#### Quoted passage:

------------------------------

# Kindle 2 keeps restarting



## mowog74 (Dec 11, 2010)

I have a Kindle 2 that was dormant in a drawer for a couple of months while I did most of my reading on my iPhone. I went to charge up the Kindle the other day and as soon as the battery got some charge the Kindle went into this endless reboot cycle. I see the "Your Kindle is starting up" message, then the screen flashes black and white as usual, and the boot progress bar appears. But the progress bar only gets about 20% of the way across and the screen flashes again and I go back to "Your Kindle is starting up." This repeats over and over, never stopping (unless I take it off the charger and the battery dies completely some hours later).

If I hold the home key down while it's trying to boot, I go straight to the "reset to factory defaults" screen (not straight into recovery mode, which I believe is what's supposed to happen). I've done this hard reset several times. Upon doing the hard reset, the Kindle then boots into recovery mode. From there I'm able to see the device on my computer and copy files to it, so I've tried updating to a freshly downloaded copy of the firmware. I used the instructions here: http://blogkindle.com/2009/03/kindle-2-recovery-mode/, both using the "1" key to update immediately and also just pressing "R" to restart. Neither gives any indication that the update has actually been applied, I just go right back into the same endless reboot cycle as before.

I talked to Kindle CS about this and they suggested the battery might be to blame, so I bought a replacement battery and have just installed it, and I'm still seeing the same behavior even after yet another hard reset and firmware update attempt. At this point I'm about ready to call it dead, although it seems such a shame since nothing really seems broken except the software! Does anyone have any other ideas? Thanks!

Mike


----------



## pidgeon92 (Oct 27, 2008)

I haven't heard this problem described before... I suggest you create the same thread on the MobileRead Kindle forums, where people with a lot of technical expertise hang out....


----------



## mowog74 (Dec 11, 2010)

Thank you!  I've posted over there and we'll see if anything comes up.


----------



## LauraElizabeth (Mar 19, 2010)

I had this problem last year with my Kindle2 (it was a replacement).....

They eventually had me to a factory restart which of course means you lose all your books and have to download them again but I did that and it worked. It has never done it again in about six month.


----------



## pidgeon92 (Oct 27, 2008)

Unless I'm misreading the OP's post, it appears that they have done the factory reset multiple times.


----------



## mowog74 (Dec 11, 2010)

Indeed I have, probably a dozen or so times at this point.  Thanks anyway though!


----------

------------------------------

(Entries taken from a collection)
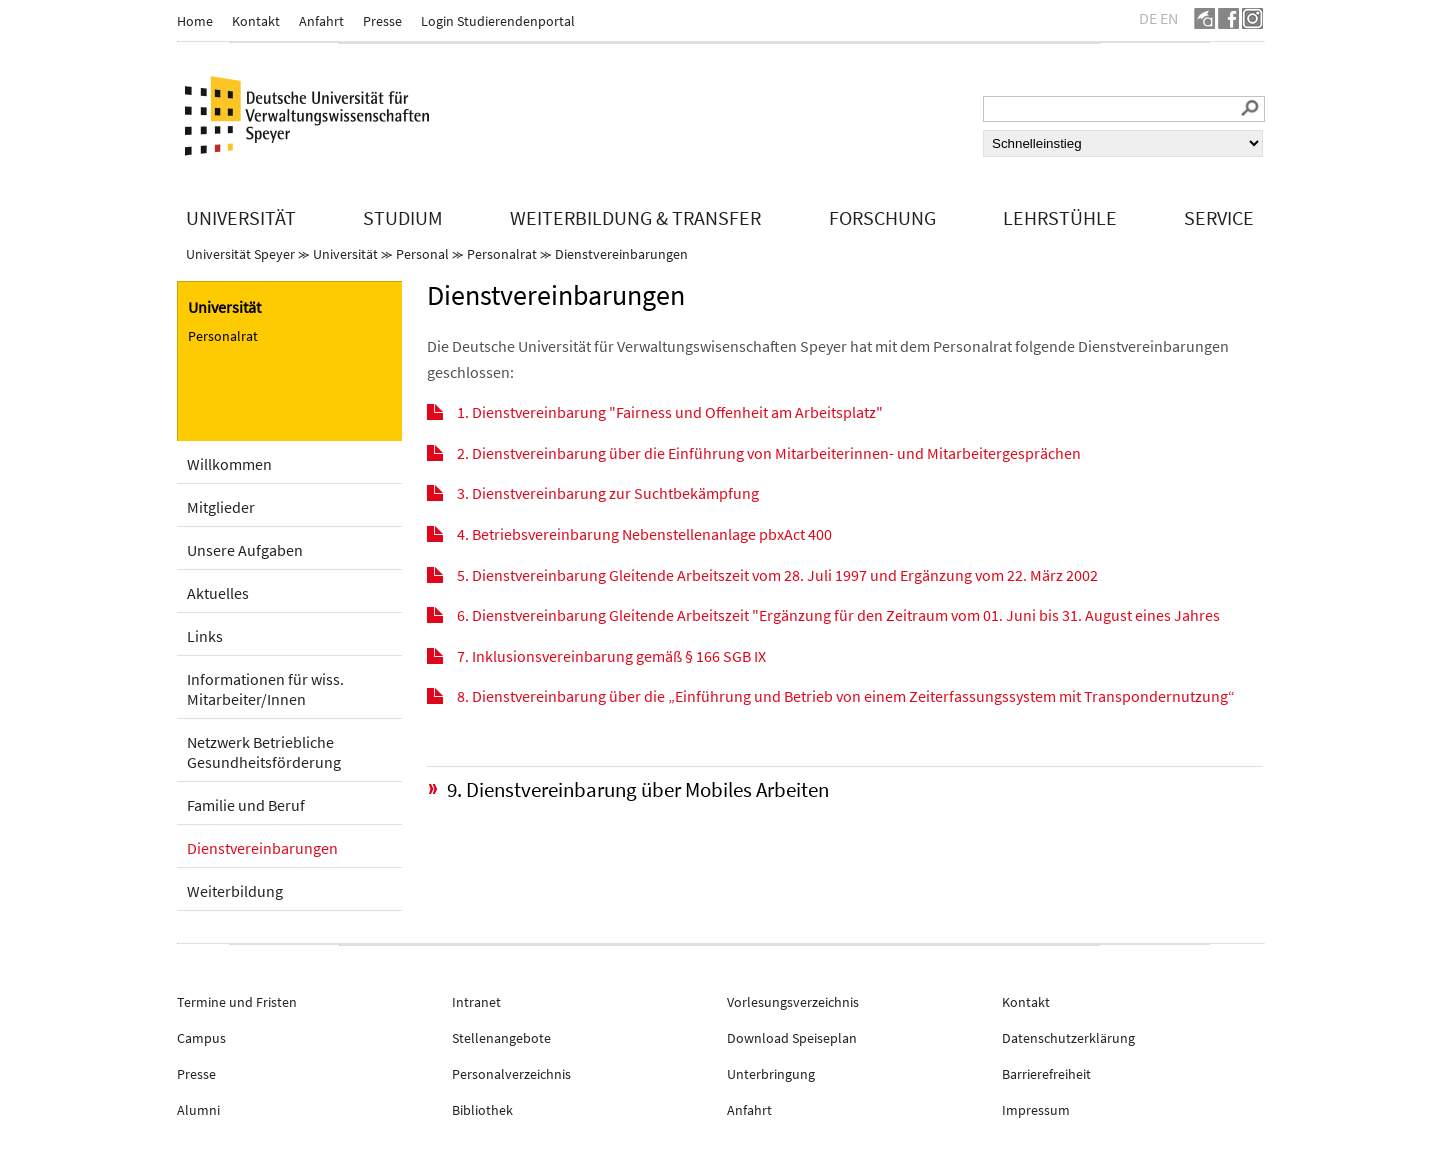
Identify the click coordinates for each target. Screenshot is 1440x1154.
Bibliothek (482, 1110)
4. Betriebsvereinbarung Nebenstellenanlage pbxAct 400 (644, 534)
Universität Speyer (240, 254)
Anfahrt (321, 21)
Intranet (476, 1002)
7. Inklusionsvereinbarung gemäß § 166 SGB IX (611, 656)
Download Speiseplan (792, 1038)
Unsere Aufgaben (245, 550)
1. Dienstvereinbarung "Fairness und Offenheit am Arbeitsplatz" (670, 412)
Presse (382, 21)
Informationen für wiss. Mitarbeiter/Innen (265, 689)
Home (195, 21)
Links (205, 636)
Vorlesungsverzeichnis (793, 1002)
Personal (422, 254)
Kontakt (256, 21)
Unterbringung (771, 1074)
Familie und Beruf (246, 805)
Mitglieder (221, 507)
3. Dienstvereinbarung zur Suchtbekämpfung (608, 493)
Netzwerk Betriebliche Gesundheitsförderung (264, 752)
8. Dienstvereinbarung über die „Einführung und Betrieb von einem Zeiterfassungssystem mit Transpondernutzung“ (846, 696)
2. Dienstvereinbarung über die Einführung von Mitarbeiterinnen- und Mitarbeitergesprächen (769, 453)
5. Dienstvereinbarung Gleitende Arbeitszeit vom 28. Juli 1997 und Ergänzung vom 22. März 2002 (777, 575)
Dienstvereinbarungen (621, 254)
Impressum (1036, 1110)
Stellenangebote (501, 1038)
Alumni (198, 1110)
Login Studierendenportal (498, 21)
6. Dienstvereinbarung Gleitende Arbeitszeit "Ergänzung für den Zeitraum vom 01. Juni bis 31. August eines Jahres (838, 615)
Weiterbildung (235, 891)
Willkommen (229, 464)
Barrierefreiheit (1046, 1074)
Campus (201, 1038)
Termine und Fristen (237, 1002)
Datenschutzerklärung (1068, 1038)
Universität (345, 254)
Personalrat (502, 254)
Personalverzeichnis (511, 1074)
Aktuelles (218, 593)
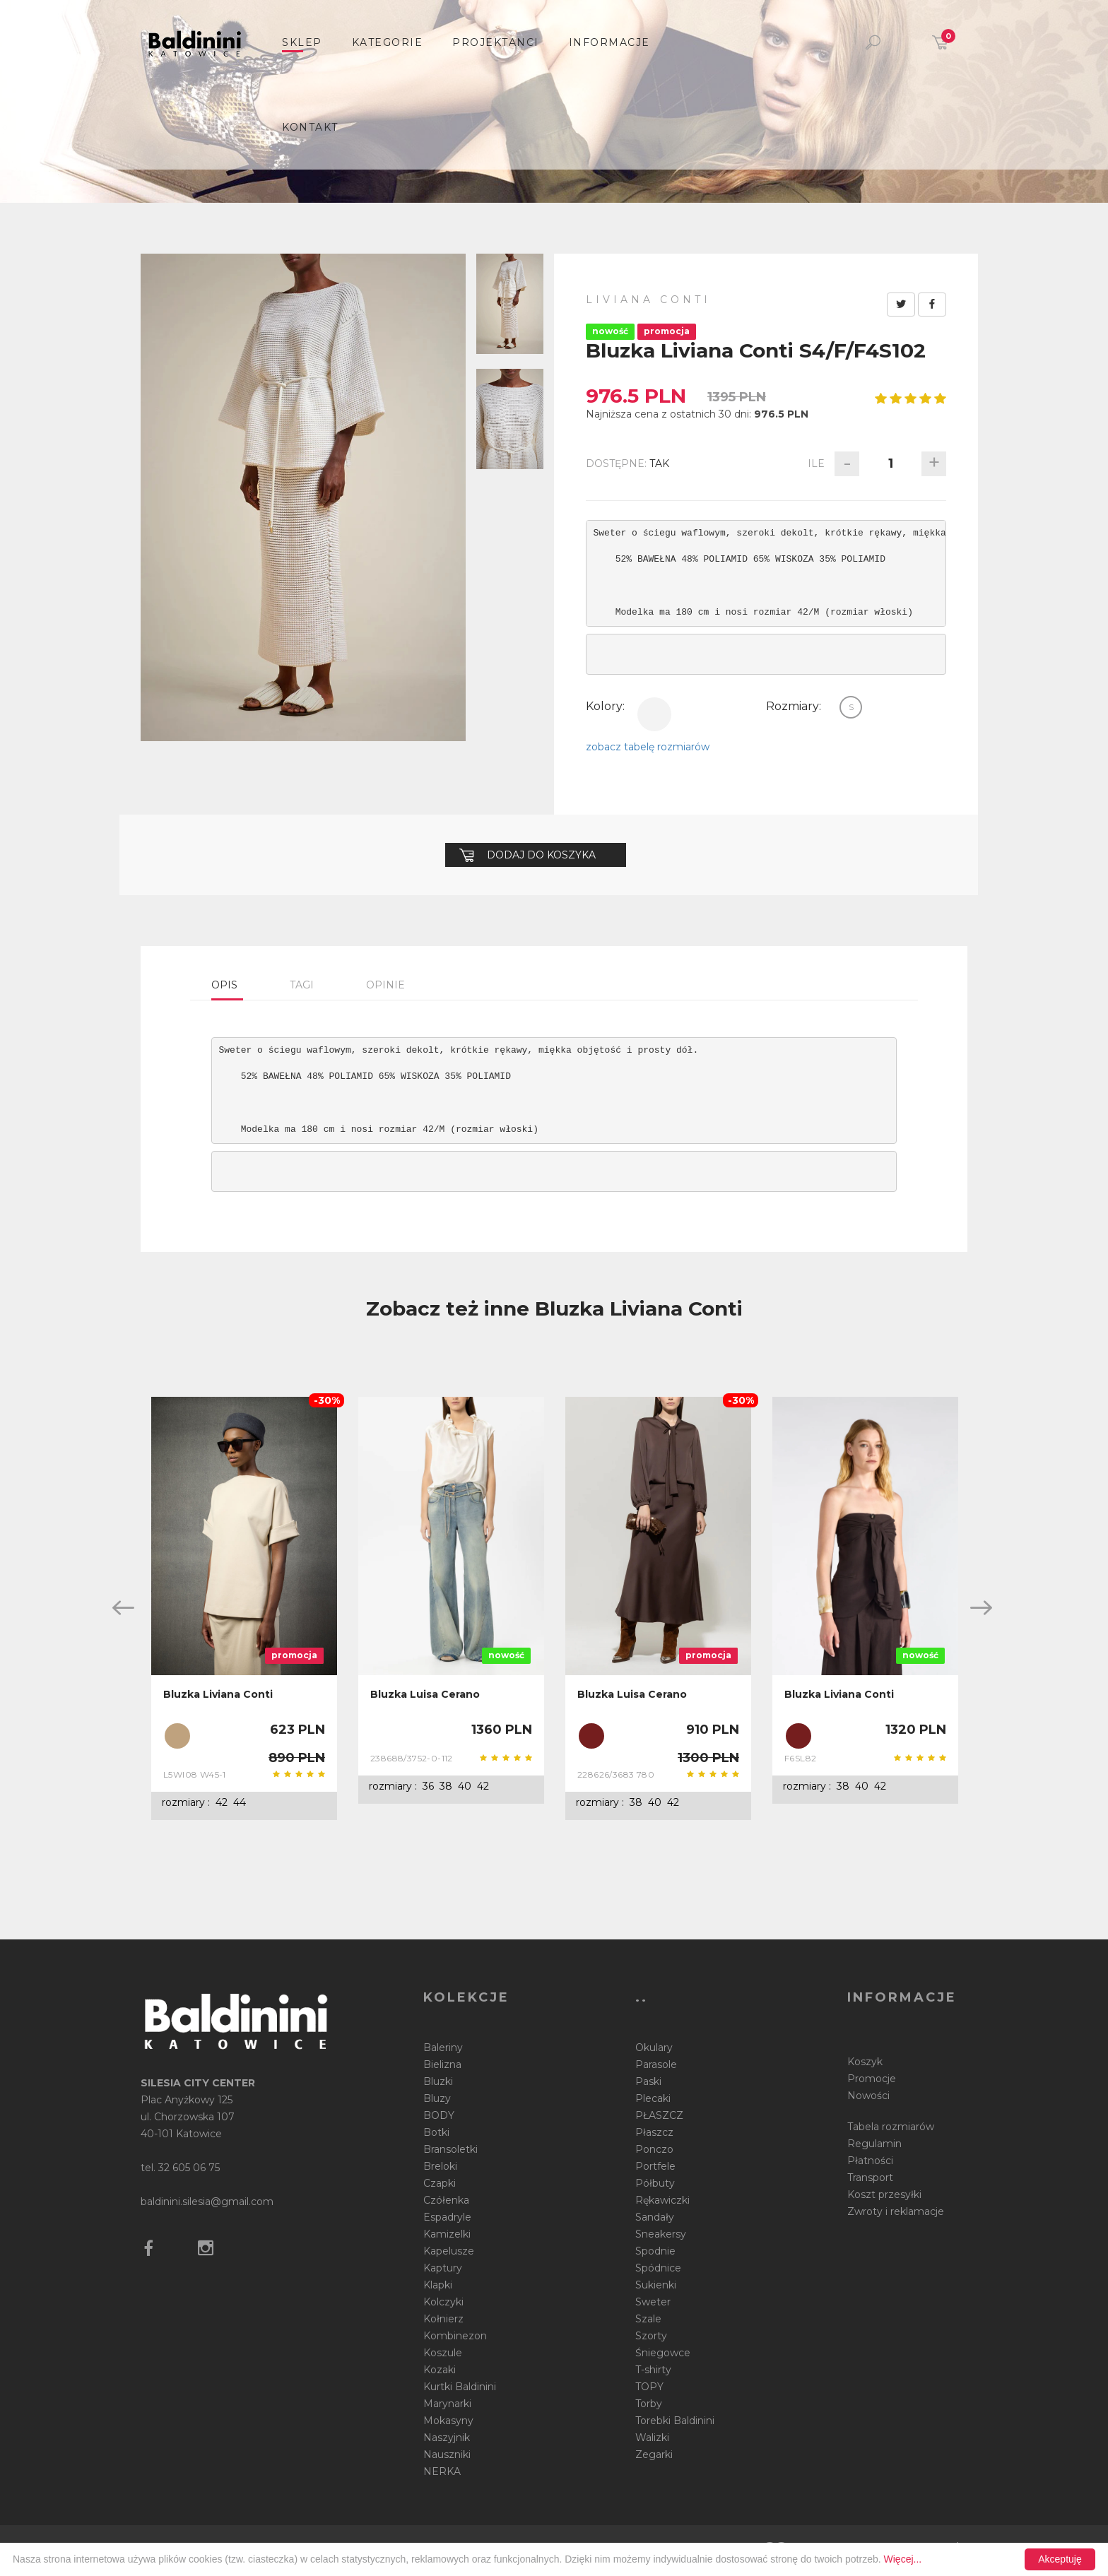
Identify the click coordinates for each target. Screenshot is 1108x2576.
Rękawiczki (662, 2200)
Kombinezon (455, 2335)
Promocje (871, 2078)
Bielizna (442, 2064)
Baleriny (443, 2047)
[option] (244, 1609)
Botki (436, 2132)
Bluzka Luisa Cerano (425, 1694)
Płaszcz (654, 2132)
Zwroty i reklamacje (895, 2211)
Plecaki (653, 2098)
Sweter (653, 2302)
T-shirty (653, 2369)
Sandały (654, 2217)
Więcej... (903, 2559)
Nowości (868, 2095)
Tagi (302, 985)
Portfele (655, 2166)
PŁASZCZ (659, 2115)
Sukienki (655, 2285)
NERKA (442, 2471)
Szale (648, 2318)
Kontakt (310, 127)
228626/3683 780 (615, 1774)
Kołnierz (443, 2318)
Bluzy (437, 2098)
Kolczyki (443, 2302)
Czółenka (446, 2200)
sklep (302, 42)
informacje (609, 42)
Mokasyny (448, 2420)
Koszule (442, 2352)
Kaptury (442, 2268)
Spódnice (658, 2268)
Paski (648, 2081)
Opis (224, 985)
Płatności (870, 2160)
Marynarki (447, 2403)
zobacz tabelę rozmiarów (647, 746)
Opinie (385, 985)
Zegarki (654, 2454)
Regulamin (874, 2143)
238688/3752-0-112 (411, 1758)
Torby (648, 2403)
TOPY (649, 2386)
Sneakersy (660, 2234)
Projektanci (495, 42)
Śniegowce (662, 2352)
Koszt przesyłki (884, 2194)
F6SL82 (800, 1758)
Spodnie (655, 2251)
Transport (870, 2177)
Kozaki (439, 2369)
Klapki (437, 2285)
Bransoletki (450, 2149)
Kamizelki (447, 2234)
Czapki (439, 2183)
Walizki (652, 2437)
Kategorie (387, 42)
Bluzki (438, 2081)
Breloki (440, 2166)
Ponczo (654, 2149)
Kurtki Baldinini (459, 2386)
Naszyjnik (446, 2437)
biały (654, 714)
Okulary (654, 2047)
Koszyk (865, 2061)
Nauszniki (447, 2454)
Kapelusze (448, 2251)
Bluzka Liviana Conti (218, 1694)
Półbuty (655, 2183)
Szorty (651, 2335)
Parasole (656, 2064)
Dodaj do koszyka (527, 855)
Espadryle (447, 2217)
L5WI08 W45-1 (194, 1774)
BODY (438, 2115)
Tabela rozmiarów (890, 2126)
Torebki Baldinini (674, 2420)
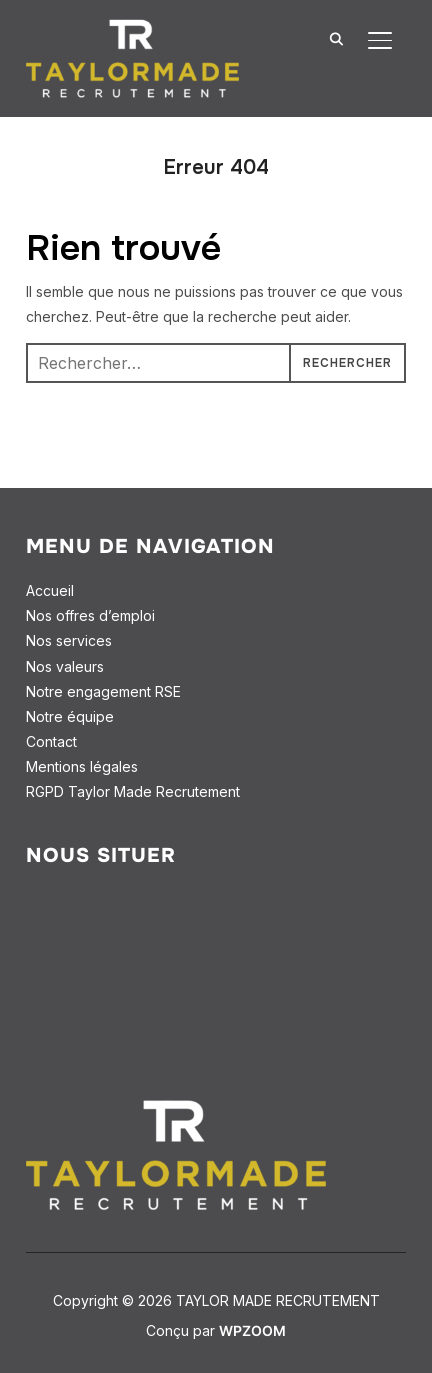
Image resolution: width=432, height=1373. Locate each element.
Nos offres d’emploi (90, 615)
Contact (51, 741)
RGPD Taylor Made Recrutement (133, 791)
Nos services (69, 640)
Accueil (50, 590)
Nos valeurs (65, 666)
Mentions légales (82, 766)
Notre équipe (70, 716)
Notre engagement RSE (103, 691)
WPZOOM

------------------------------

#### Work to complete:
List every key on the Kindle that the Kindle 2 restart thread mentions pressing or holding down.

#### Task output:
- the home key
- the "1" key
- the "R" key